Pixel coordinate grounding data
++++++++++++++++++++
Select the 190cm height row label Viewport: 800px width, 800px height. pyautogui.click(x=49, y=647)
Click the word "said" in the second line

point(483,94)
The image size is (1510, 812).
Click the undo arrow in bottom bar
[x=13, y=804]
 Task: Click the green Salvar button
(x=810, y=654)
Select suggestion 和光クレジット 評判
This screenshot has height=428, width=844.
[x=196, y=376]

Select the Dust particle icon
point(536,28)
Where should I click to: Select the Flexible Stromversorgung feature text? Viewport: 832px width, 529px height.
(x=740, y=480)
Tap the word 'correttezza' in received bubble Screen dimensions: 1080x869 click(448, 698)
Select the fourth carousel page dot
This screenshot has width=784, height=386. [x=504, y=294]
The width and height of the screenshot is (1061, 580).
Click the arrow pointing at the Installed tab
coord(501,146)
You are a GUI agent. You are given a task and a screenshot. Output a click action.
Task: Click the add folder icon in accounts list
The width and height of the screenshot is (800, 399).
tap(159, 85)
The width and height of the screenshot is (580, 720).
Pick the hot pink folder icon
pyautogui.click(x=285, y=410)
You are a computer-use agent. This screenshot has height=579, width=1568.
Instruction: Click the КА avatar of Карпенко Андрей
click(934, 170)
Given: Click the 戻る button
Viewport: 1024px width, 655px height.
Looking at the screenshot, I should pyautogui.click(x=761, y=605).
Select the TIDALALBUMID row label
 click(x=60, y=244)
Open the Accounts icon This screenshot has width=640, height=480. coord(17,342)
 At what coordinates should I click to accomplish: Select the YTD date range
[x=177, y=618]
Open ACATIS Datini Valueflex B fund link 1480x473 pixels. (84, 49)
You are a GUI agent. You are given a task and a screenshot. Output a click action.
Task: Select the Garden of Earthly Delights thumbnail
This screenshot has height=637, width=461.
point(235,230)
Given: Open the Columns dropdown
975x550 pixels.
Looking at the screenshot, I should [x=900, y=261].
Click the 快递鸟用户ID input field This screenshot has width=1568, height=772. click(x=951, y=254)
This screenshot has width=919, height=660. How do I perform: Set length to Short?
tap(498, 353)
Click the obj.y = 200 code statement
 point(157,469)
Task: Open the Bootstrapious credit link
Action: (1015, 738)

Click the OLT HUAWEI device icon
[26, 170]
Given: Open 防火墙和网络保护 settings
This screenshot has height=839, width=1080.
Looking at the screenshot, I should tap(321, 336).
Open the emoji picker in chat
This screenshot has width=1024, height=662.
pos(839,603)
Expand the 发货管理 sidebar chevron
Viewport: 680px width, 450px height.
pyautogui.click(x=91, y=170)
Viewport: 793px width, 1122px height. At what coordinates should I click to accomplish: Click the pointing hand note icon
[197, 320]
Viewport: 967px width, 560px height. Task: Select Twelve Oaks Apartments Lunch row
++++++++++++++++++++
| What is being asked |
Repeat the records above exactly as they appear.

| Result for this task |
Select the 190cm height row label Viewport: 800px width, 800px height. pyautogui.click(x=49, y=647)
Click the word "said" in the second line

point(483,94)
The image size is (1510, 812).
Click the undo arrow in bottom bar
[x=13, y=804]
 Task: Click the green Salvar button
(x=810, y=654)
Select suggestion 和光クレジット 評判
This screenshot has height=428, width=844.
[x=196, y=376]

Select the Dust particle icon
point(536,28)
Where should I click to: Select the Flexible Stromversorgung feature text? Viewport: 832px width, 529px height.
(x=740, y=480)
Tap the word 'correttezza' in received bubble Screen dimensions: 1080x869 click(448, 698)
Select the fourth carousel page dot
This screenshot has width=784, height=386. [x=504, y=294]
The width and height of the screenshot is (1061, 580).
Click the arrow pointing at the Installed tab
coord(501,146)
You are a GUI agent. You are given a task and a screenshot. Output a click action.
Task: Click the add folder icon in accounts list
The width and height of the screenshot is (800, 399).
tap(159, 85)
The width and height of the screenshot is (580, 720).
Pick the hot pink folder icon
pyautogui.click(x=285, y=410)
You are a computer-use agent. This screenshot has height=579, width=1568.
Instruction: Click the КА avatar of Карпенко Андрей
click(934, 170)
Given: Click the 戻る button
Viewport: 1024px width, 655px height.
Looking at the screenshot, I should pyautogui.click(x=761, y=605).
Select the TIDALALBUMID row label
 click(x=60, y=244)
Open the Accounts icon This screenshot has width=640, height=480. coord(17,342)
 At what coordinates should I click to accomplish: Select the YTD date range
[x=177, y=618]
Open ACATIS Datini Valueflex B fund link 1480x473 pixels. (84, 49)
You are a GUI agent. You are given a task and a screenshot. Output a click action.
Task: Select the Garden of Earthly Delights thumbnail
This screenshot has height=637, width=461.
point(235,230)
Given: Open the Columns dropdown
975x550 pixels.
Looking at the screenshot, I should [x=900, y=261].
Click the 快递鸟用户ID input field This screenshot has width=1568, height=772. click(x=951, y=254)
This screenshot has width=919, height=660. How do I perform: Set length to Short?
tap(498, 353)
Click the obj.y = 200 code statement
 point(157,469)
Task: Open the Bootstrapious credit link
Action: (1015, 738)

Click the OLT HUAWEI device icon
[26, 170]
Given: Open 防火墙和网络保护 settings
This screenshot has height=839, width=1080.
Looking at the screenshot, I should tap(321, 336).
Open the emoji picker in chat
This screenshot has width=1024, height=662.
pos(839,603)
Expand the 发货管理 sidebar chevron
Viewport: 680px width, 450px height.
pyautogui.click(x=91, y=170)
Viewport: 793px width, 1122px height. At what coordinates should I click to accomplish: Click the pointing hand note icon
[197, 320]
Viewport: 967px width, 560px height. Task: Select Twelve Oaks Apartments Lunch row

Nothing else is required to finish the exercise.